View your data from Azure Data Lake Storage Gen2.
View your data from Synapse Workspace.

Important

If you're upgrading from CSV to Delta Lake with existing custom views, we recommend updating the script to replace all partitioned tables to non_partitioned. Do this by looking for instances of _partitioned and replace them with an empty string.
For the Dataverse configuration, append-only is enabled by default to export CSV data in appendonly mode. But the Delta Lake table will have an in-place update structure because the Delta Lake conversion comes with a periodic merge process.
There are no costs incurred with the creation of Spark pools. Charges are only incurred once a Spark job is executed on the target Spark pool and the Spark instance is instantiated on demand. These costs are related to the usage of Azure Synapse workspace Spark and are billed monthly.
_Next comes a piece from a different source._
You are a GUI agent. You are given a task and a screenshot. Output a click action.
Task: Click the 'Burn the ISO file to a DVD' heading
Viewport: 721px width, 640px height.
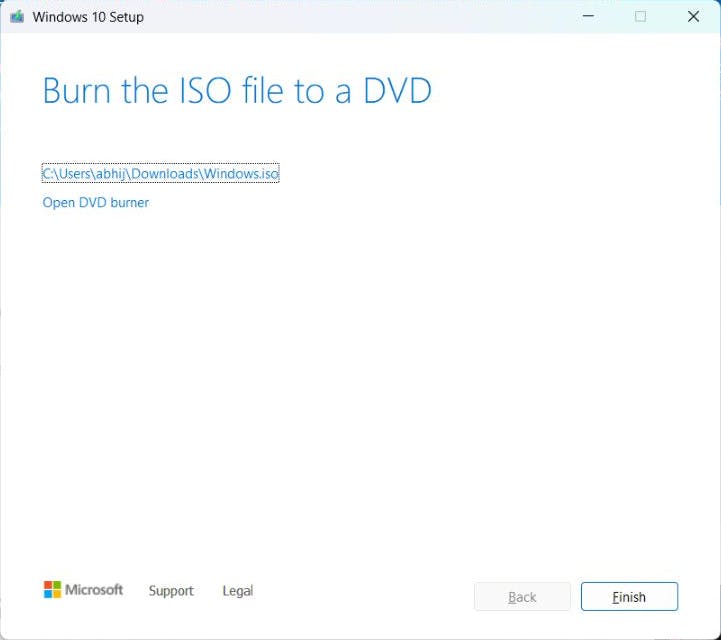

The cost of conducting Spark computing mainly depends on the time interval for incremental update and the data volumes. More information: Azure Synapse Analytics pricing
It's important to take these additional costs into consideration when deciding to use this feature as they are not optional and must be paid in order to continue using this feature.
End of life announced (EOLA) for Azure Synapse Runtime for Apache Spark 3.1 has been announced January 26, 2023. In accordance with the Synapse runtime for Apache Spark lifecycle policy, Azure Synapse runtime for Apache Spark 3.1 will be retired and disabled as of January 26, 2024. After the EOL date, the retired runtimes are unavailable for new Spark pools and existing workflows can't execute. Metadata will temporarily remain in the Synapse workspace. More information: Azure Synapse Runtime for Apache Spark 3.1 (EOLA). To have your Synapse Link for Dataverse with export to Delta Lake format upgrade to Spark 3.3, do an in-place upgrade for your existing profiles. More information: In-place upgrade to Apache Spark 3.3 with Delta Lake 2.2
Beginning January 4, 2024, only Spark Pool version 3.3 will be supported when initially creating the link.

Note

The Azure Synapse Link status in Power Apps (make.powerapps.com) reflects the Delta Lake conversion state:

Count shows the number of records in the Delta Lake table.
Last synchronized on Datetime represents the last successful conversion timestamp.
Sync status is shown as active once the data sync and Delta Lake conversion complete, indicating that the data is ready for consumption.

What is Delta Lake?

Delta Lake is an open-source project that enables building a lakehouse architecture on top of data lakes. Delta Lake provides ACID (atomicity, consistency, isolation, and durability) transactions, scalable metadata handling, and unifies streaming and batch data processing on top of existing data lakes. Azure Synapse Analytics is compatible with Linux Foundation Delta Lake. The current version of Delta Lake included with Azure Synapse has language support for Scala, PySpark, and .NET. More information: What is Delta Lake?. You can also learn more from the Introduction to Delta Tables video.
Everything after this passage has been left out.